The PP’s and Year 1’s get read picture books and I will show some of my favourites another time as I wanted to share the books I’m reading to the other grades.

Year 2 The Magic Finger by Roald Dahl.
I haven’t read a novel to Year 2 before as I wasn’t sure they would be able to hold onto the plot over a week but emboldened by last year’s success of “The One and Only Ivan” by Katharine Applegate (which I read to the Year 3’s during ICT/library) I decided to give it a go. They loved “The Magic Finger” and when we finished it this afternoon they requested “Charlie and the Chocolate Factory”.

Year 3 Charlie Burr and the Three Stolen Dollars by Sally Morgan
Great Australian novel and perfect for this age group. Fun to read out loud and a little bit naughty.
I’m hoping this will lead to the other books in the series being requested.

Year 4 Bartlett and the Ice Voyage by Odo Hirsch.
An oldie but a goodie, full of rich vocabulary. This starts off a but slowly but with good voice acting is an interesting read.

* INFORMATION SUPPLIED
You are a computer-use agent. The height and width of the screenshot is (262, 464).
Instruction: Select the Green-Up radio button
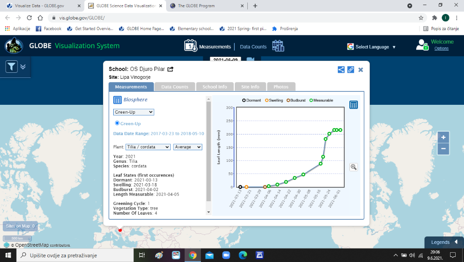(x=117, y=123)

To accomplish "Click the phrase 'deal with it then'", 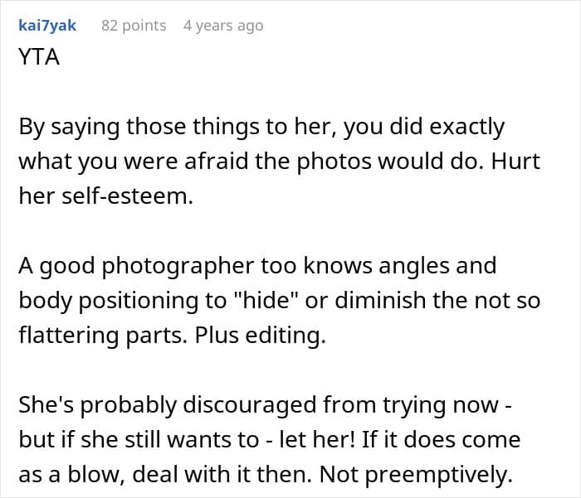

* WHAT IS ASKED
- a) Answer these questions using the text on class read-aloud books:
(i) What did the Year 2 class request after finishing "The Magic Finger"?
(ii) Who wrote "Charlie Burr and the Three Stolen Dollars"?
(iii) According to the writer, what makes "Bartlett and the Ice Voyage" an interesting read despite its slow start?
- b) Write the next part of the text on class read-aloud books, picking up after its final sentence.

* ANSWER LIST
- a)
(i) "Charlie and the Chocolate Factory"
(ii) Sally Morgan
(iii) Good voice acting

- b)
Year 5 Cairo Jim and The Sacred Alabastron of Chronos by Geoffrey McSkimming
Also an oldie but with links to Ancient Greek mythology. Percy Jackson isn’t the only character dealing with mythical characters. A book that requires courage to read out loud as a macaw is one of the main characters. Lots of ‘Raark’

Year 6 Percy Jackson and the Lightning Thief by Rick Riordan
I was really looking forward to this but as a read out loud it is not as successful as I’d like. I find the conversation a bit clumsy, however, the students are still happy to listen. One student couldn’t wait to find out and bought the books.

Year 7 The False Prince by Jennifer Neilsen
This absolute gem was brought to my attention by my Teacher Librarian friends on Twitter. I’m really enjoying this read as the dialogue reads well and the characters are nicely drawn by the author. One student has held off from reading the sequel. Seeing him intently listening is a great reward.

I wonder how many other Teacher Librarians get to read novels to their students? Reading to a child is such a joy and provides many learning opportunities that add to their literacy.

How do you promote the books in your library?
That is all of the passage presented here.